BEGIN

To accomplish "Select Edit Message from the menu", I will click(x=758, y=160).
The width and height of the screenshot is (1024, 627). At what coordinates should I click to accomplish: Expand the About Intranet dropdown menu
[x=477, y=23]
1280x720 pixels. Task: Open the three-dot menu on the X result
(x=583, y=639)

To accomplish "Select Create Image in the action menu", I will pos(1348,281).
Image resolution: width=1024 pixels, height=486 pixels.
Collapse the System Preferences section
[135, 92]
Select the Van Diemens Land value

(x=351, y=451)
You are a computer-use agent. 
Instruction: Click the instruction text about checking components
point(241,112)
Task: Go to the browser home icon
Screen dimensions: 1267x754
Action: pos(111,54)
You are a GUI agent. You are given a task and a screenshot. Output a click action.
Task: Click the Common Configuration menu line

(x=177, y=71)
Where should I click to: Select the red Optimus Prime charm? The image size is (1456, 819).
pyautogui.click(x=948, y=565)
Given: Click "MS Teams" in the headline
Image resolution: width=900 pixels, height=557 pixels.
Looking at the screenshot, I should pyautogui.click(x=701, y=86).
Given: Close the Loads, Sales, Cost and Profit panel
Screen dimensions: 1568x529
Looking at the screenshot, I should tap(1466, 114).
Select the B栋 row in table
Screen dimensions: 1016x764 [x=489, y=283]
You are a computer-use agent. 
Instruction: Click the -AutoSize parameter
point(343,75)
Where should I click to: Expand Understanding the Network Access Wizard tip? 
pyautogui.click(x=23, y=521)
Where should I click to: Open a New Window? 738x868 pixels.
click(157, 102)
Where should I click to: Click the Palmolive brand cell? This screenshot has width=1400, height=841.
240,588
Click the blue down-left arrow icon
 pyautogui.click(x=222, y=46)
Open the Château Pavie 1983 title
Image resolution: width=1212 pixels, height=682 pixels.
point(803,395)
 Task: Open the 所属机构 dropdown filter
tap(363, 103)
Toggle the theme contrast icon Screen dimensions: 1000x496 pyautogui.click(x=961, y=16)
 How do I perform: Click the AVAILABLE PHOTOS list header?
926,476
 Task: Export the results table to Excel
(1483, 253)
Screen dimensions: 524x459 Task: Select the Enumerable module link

END

§ **Exercise details**
Begin with the line containing "Image resolution: width=900" and repeat each line exactly until the records above end.

§ **Reply to the task**
Image resolution: width=900 pixels, height=557 pixels.
Looking at the screenshot, I should pyautogui.click(x=701, y=86).
Given: Close the Loads, Sales, Cost and Profit panel
Screen dimensions: 1568x529
Looking at the screenshot, I should tap(1466, 114).
Select the B栋 row in table
Screen dimensions: 1016x764 [x=489, y=283]
You are a computer-use agent. 
Instruction: Click the -AutoSize parameter
point(343,75)
Where should I click to: Expand Understanding the Network Access Wizard tip? 
pyautogui.click(x=23, y=521)
Where should I click to: Open a New Window? 738x868 pixels.
click(157, 102)
Where should I click to: Click the Palmolive brand cell? This screenshot has width=1400, height=841.
240,588
Click the blue down-left arrow icon
 pyautogui.click(x=222, y=46)
Open the Château Pavie 1983 title
Image resolution: width=1212 pixels, height=682 pixels.
point(803,395)
 Task: Open the 所属机构 dropdown filter
tap(363, 103)
Toggle the theme contrast icon Screen dimensions: 1000x496 pyautogui.click(x=961, y=16)
 How do I perform: Click the AVAILABLE PHOTOS list header?
926,476
 Task: Export the results table to Excel
(1483, 253)
Screen dimensions: 524x459 Task: Select the Enumerable module link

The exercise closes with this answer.